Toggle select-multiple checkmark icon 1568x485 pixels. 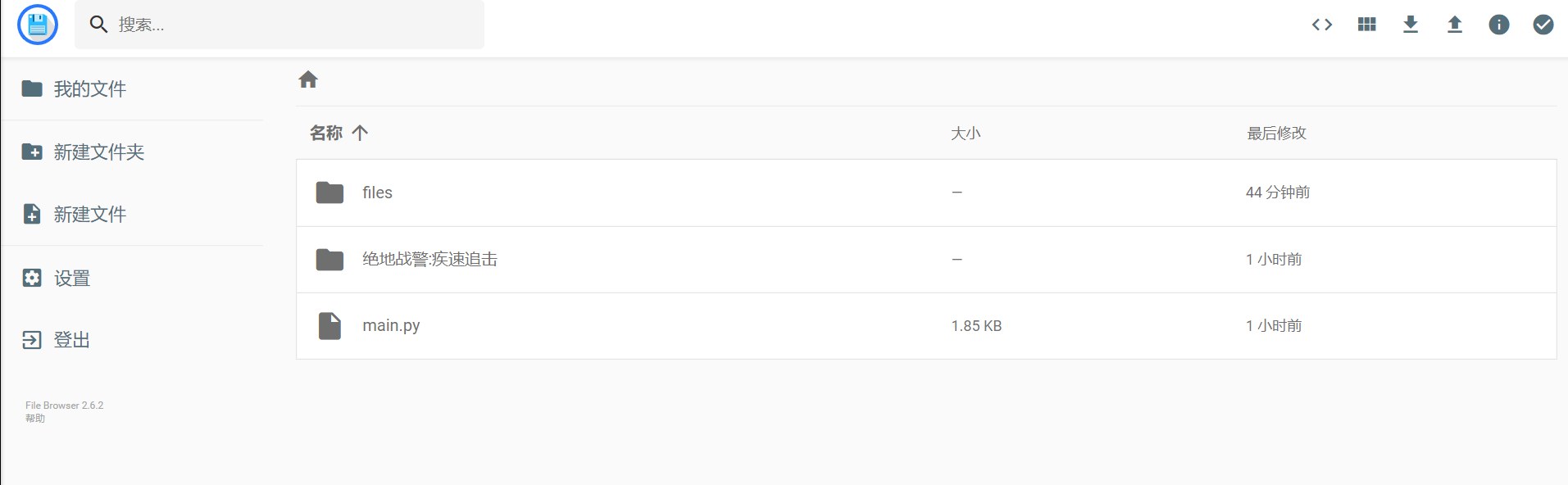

▬▬▬▬▬▬▬▬▬▬

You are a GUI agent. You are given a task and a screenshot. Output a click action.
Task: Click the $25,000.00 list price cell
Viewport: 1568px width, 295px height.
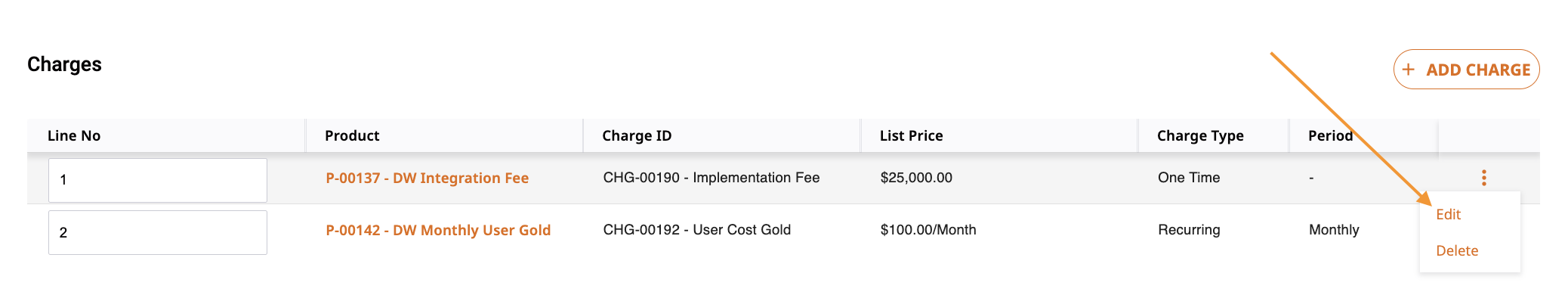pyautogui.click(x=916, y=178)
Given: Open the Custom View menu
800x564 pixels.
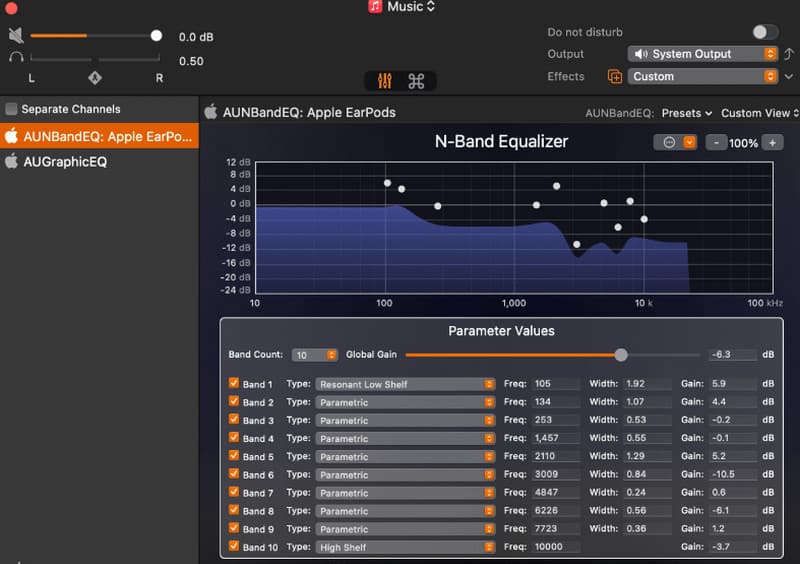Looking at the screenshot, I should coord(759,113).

▬▬▬▬▬▬▬▬▬▬

_Work instruction:_
Working from the records above, set down word for word everything from the line containing "You are a GUI" down to the line containing "Given: Open the Custom View menu", ends included, minus the pictures.

_Solution:_
You are a GUI agent. You are given a task and a screenshot. Output a click action.
Task: Click the $25,000.00 list price cell
Viewport: 1568px width, 295px height.
pyautogui.click(x=916, y=178)
Given: Open the Custom View menu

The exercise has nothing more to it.